Set the pictures aside and return each record below precisely as written.

◆ DATA RECORDS:
>>>

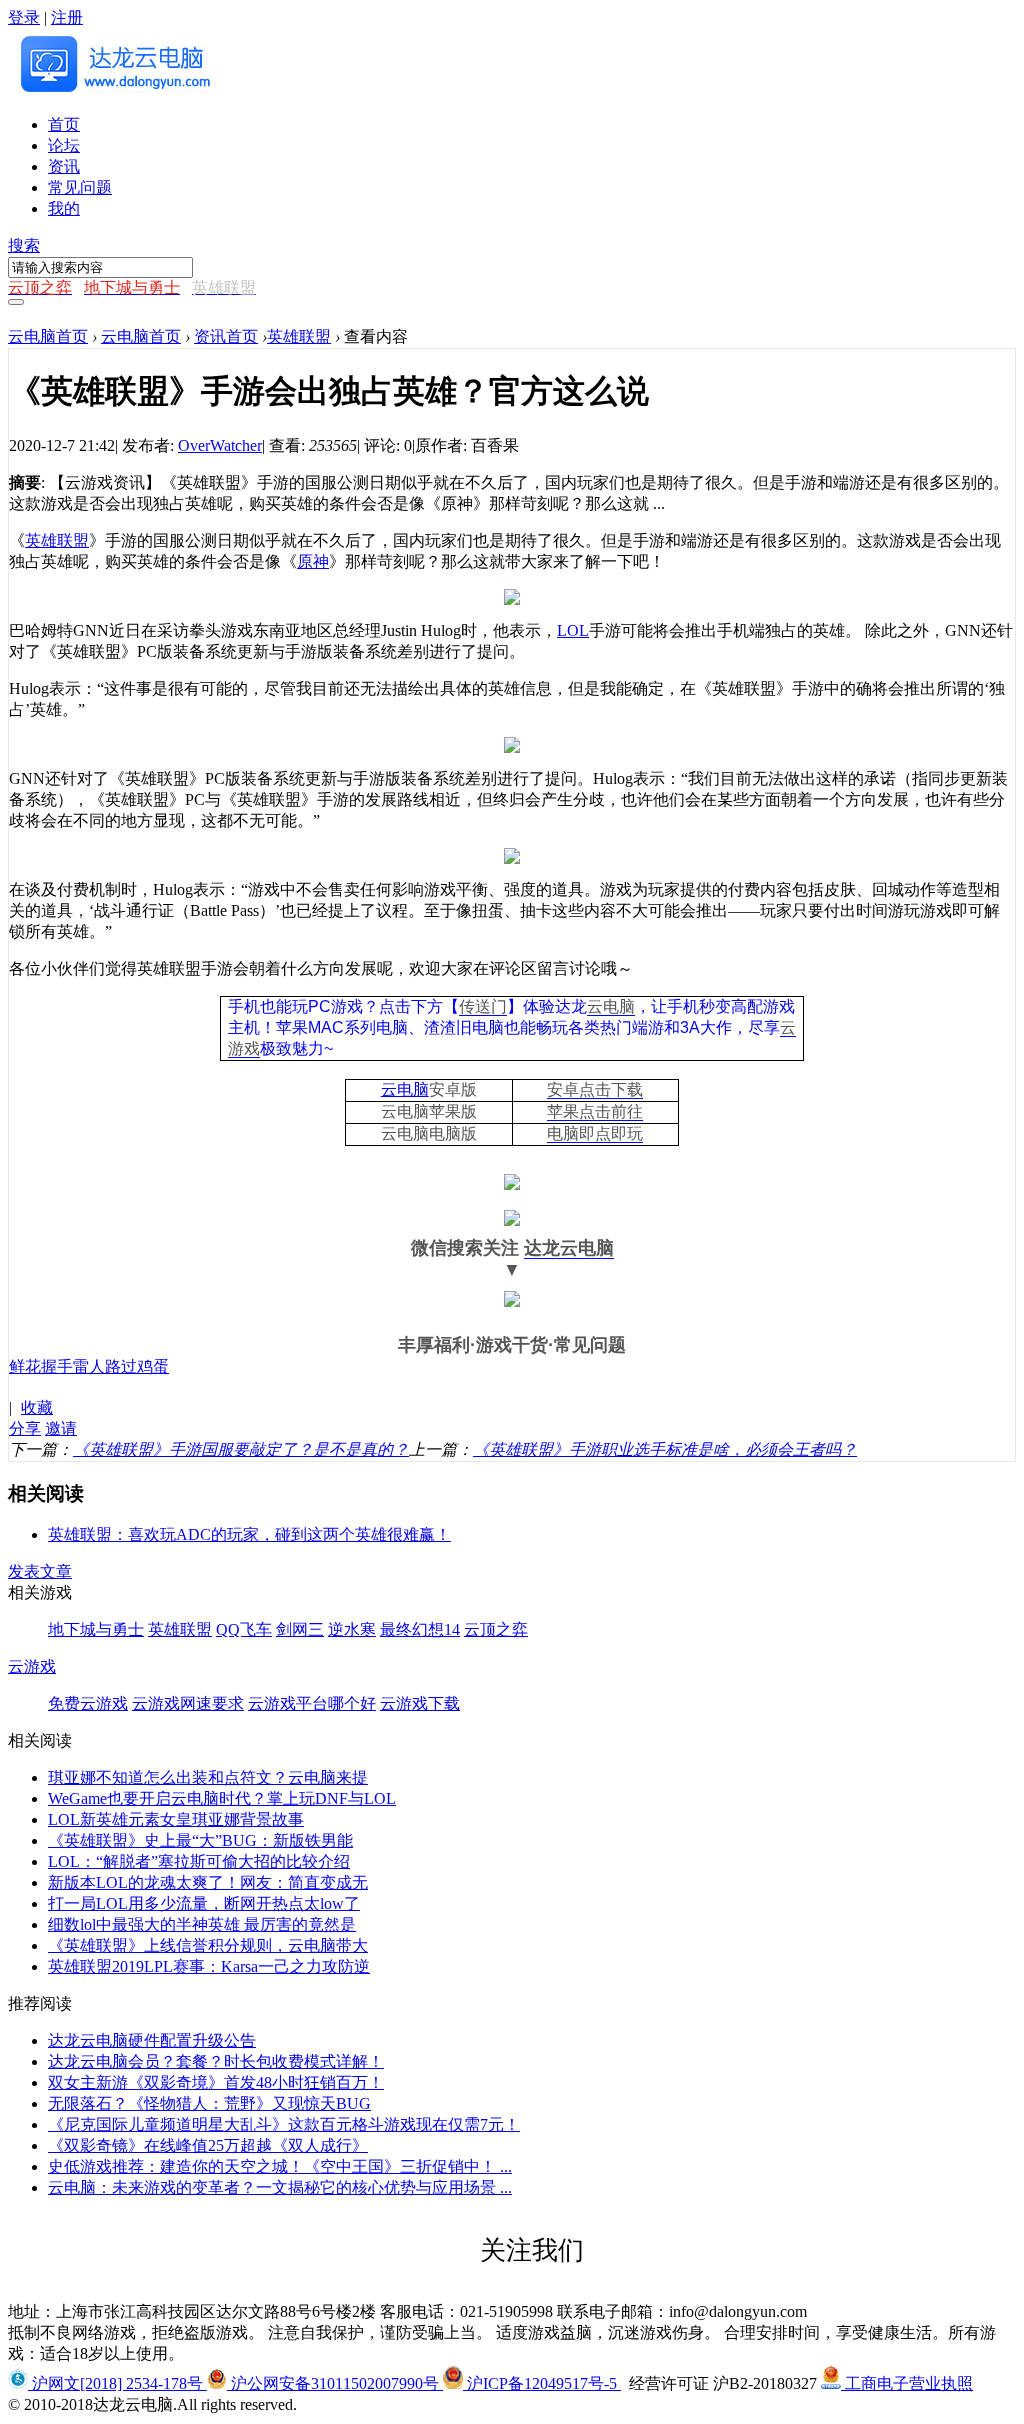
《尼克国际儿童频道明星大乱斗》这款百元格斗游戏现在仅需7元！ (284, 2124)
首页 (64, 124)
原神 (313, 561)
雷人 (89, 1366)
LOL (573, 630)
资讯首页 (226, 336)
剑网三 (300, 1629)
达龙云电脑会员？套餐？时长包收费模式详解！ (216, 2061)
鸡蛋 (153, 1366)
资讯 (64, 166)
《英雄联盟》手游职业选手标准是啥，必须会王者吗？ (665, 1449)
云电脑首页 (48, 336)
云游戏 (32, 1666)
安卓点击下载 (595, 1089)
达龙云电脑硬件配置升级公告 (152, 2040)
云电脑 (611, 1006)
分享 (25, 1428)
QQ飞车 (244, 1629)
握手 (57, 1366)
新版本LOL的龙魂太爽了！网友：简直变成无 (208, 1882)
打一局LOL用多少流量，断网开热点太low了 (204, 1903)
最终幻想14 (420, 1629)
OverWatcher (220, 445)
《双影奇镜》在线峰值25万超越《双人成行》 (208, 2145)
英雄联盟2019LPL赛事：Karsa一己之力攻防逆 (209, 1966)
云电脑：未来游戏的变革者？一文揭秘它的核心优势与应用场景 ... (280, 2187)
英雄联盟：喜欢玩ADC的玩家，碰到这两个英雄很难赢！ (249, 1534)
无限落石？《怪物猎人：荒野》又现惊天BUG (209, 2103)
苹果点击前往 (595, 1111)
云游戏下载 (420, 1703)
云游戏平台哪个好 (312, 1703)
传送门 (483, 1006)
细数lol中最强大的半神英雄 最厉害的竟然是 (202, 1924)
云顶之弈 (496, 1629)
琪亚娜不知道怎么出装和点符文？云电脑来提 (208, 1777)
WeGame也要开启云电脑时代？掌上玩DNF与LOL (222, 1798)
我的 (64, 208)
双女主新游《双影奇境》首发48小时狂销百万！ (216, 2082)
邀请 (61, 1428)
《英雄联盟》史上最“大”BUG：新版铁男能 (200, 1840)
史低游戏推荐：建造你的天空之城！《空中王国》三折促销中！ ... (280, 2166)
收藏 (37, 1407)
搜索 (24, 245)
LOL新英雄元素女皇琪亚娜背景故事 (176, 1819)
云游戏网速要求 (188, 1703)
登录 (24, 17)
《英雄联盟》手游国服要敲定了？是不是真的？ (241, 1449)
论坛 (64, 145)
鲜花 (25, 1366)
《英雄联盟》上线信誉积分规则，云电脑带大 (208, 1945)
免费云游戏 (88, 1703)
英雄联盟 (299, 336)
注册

<<<

◆ TASK OUTPUT:
《尼克国际儿童频道明星大乱斗》这款百元格斗游戏现在仅需7元！ (284, 2124)
首页 (64, 124)
原神 (313, 561)
雷人 (89, 1366)
LOL (573, 630)
资讯首页 (226, 336)
剑网三 (300, 1629)
达龙云电脑会员？套餐？时长包收费模式详解！ (216, 2061)
鸡蛋 (153, 1366)
资讯 (64, 166)
《英雄联盟》手游职业选手标准是啥，必须会王者吗？ (665, 1449)
云电脑首页 (48, 336)
云游戏 (32, 1666)
安卓点击下载 (595, 1089)
达龙云电脑硬件配置升级公告 (152, 2040)
云电脑 (611, 1006)
分享 (25, 1428)
QQ飞车 (244, 1629)
握手 (57, 1366)
新版本LOL的龙魂太爽了！网友：简直变成无 (208, 1882)
打一局LOL用多少流量，断网开热点太low了 (204, 1903)
最终幻想14 (420, 1629)
OverWatcher (220, 445)
《双影奇镜》在线峰值25万超越《双人成行》 (208, 2145)
英雄联盟2019LPL赛事：Karsa一己之力攻防逆 (209, 1966)
云电脑：未来游戏的变革者？一文揭秘它的核心优势与应用场景 ... (280, 2187)
英雄联盟：喜欢玩ADC的玩家，碰到这两个英雄很难赢！ (249, 1534)
无限落石？《怪物猎人：荒野》又现惊天BUG (209, 2103)
苹果点击前往 (595, 1111)
云游戏下载 (420, 1703)
云游戏平台哪个好 (312, 1703)
传送门 (483, 1006)
细数lol中最强大的半神英雄 最厉害的竟然是 (202, 1924)
云顶之弈 (496, 1629)
琪亚娜不知道怎么出装和点符文？云电脑来提 (208, 1777)
WeGame也要开启云电脑时代？掌上玩DNF与LOL (222, 1798)
我的 (64, 208)
双女主新游《双影奇境》首发48小时狂销百万！ (216, 2082)
邀请 (61, 1428)
《英雄联盟》史上最“大”BUG：新版铁男能 (200, 1840)
史低游戏推荐：建造你的天空之城！《空中王国》三折促销中！ ... (280, 2166)
收藏 (37, 1407)
搜索 (24, 245)
LOL新英雄元素女皇琪亚娜背景故事 (176, 1819)
云游戏网速要求 (188, 1703)
登录 (24, 17)
《英雄联盟》手游国服要敲定了？是不是真的？ (241, 1449)
论坛 (64, 145)
鲜花 (25, 1366)
《英雄联盟》上线信誉积分规则，云电脑带大 (208, 1945)
免费云游戏 (88, 1703)
英雄联盟 (299, 336)
注册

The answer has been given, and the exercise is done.